Plus it's my first question on this platform , so community , please don't be harsh at me !


Solution

  • Genetic algorithms, by design, eliminate the weakest solutions in the set by simply not including their genes in future generations.

    How Genetic Algorithms Select Who Lives and Who Dies

    Abstract: imagine that the algorithm is choosing which solutions are to be chosen, combined, and mutated for the next generation. Each solution is put on a dart board, but the better solutions take up more space on the dart board, so when the algorithm throws a dart, it is more likely to hit a more fit solution. In fact, it may even hit the same solution more than once.

    Once it has its' solution set from the dart board (generally same population size as your original set, but probably contains duplicates from multiple darts hitting the same solution), you take this set, and "mutate" them by randomly switching parts of the solution. You then can "mate" solutions, in a very sexy process where you take parts of random solutions in the new generations, and combine them to form a final generation set.

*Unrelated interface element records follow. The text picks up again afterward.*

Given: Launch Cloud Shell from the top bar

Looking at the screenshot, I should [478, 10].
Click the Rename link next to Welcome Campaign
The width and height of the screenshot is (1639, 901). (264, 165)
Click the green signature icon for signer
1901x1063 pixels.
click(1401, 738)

    This process is then repeated.

    What happens to the solutions whom no dart hit? It depends entirely on your language and data structures, but they are probably objects that just get garbage collected.

    Actual Code

    Here is some code that I wrote in processing (Java) that emulates the dart-throwing process

    I'm just calling organisms ArrayLists of floats, but they can be anything

     ArrayList<Float> normalize(ArrayList<Float> inputArray){
       float sum = 0; 
       ArrayList<Float> outputArray = new ArrayList<Float>();
       for(int i = 0; i < inputArray.size(); i++){
        sum += inputArray.get(i); 
       }
       for(int i = 0; i < inputArray.size(); i++){
        outputArray.add(inputArray.get(i)/sum); 
       }
       return outputArray;
      }
    
    ArrayList<Float> pick(ArrayList<ArrayList> parents, ArrayList<Float> fitness){
       float searchVal = random(0, 1);
       float fitTotal = 0;
       int fitIndex = 0;
       while(searchVal > fitTotal && fitIndex < fitness.size()){
        fitTotal += fitness.get(fitIndex); 
        fitIndex++;
       }
       if(fitIndex != 0){
        return parents.get(fitIndex-1); 
       }
       else{
        return parents.get(0); 
       }
      }
    

    How it works

    This code contains two methods; a normalize method and a pick method.

    The normalize method takes the fitness levels of each solution, and "normalizes" this into an array where each fitness level is divided by the total. This will result in each fitness level being a percentage of the total. They will all add up to one.

    The pick method will then take in this normalized array, along with the array of parent solutions (MUST BE IN THE SAME ORDER AS FITNESS LEVELS), and pick a random number 0-1, and this number will match to a specific fitness level and the algorithm will "pick" that parent to reproduce.

    You will note that solutions with a larger fitness level will have a higher chance of being "picked"

    This "pick" method should be repeated for every organism you want in the next generation.

    EDIT

    OP mentioned that they understood the dart board analogy, and was wondering if would be at all useful to wipe the bad ones off the dart board entirely. The chances of picking bad offspring are low to begin with, but manual pruning like this would work as well.

    I can see this being useful in cases where there are really bad traits that you don't want a solution to have, and you want no chance of them being put into the next set.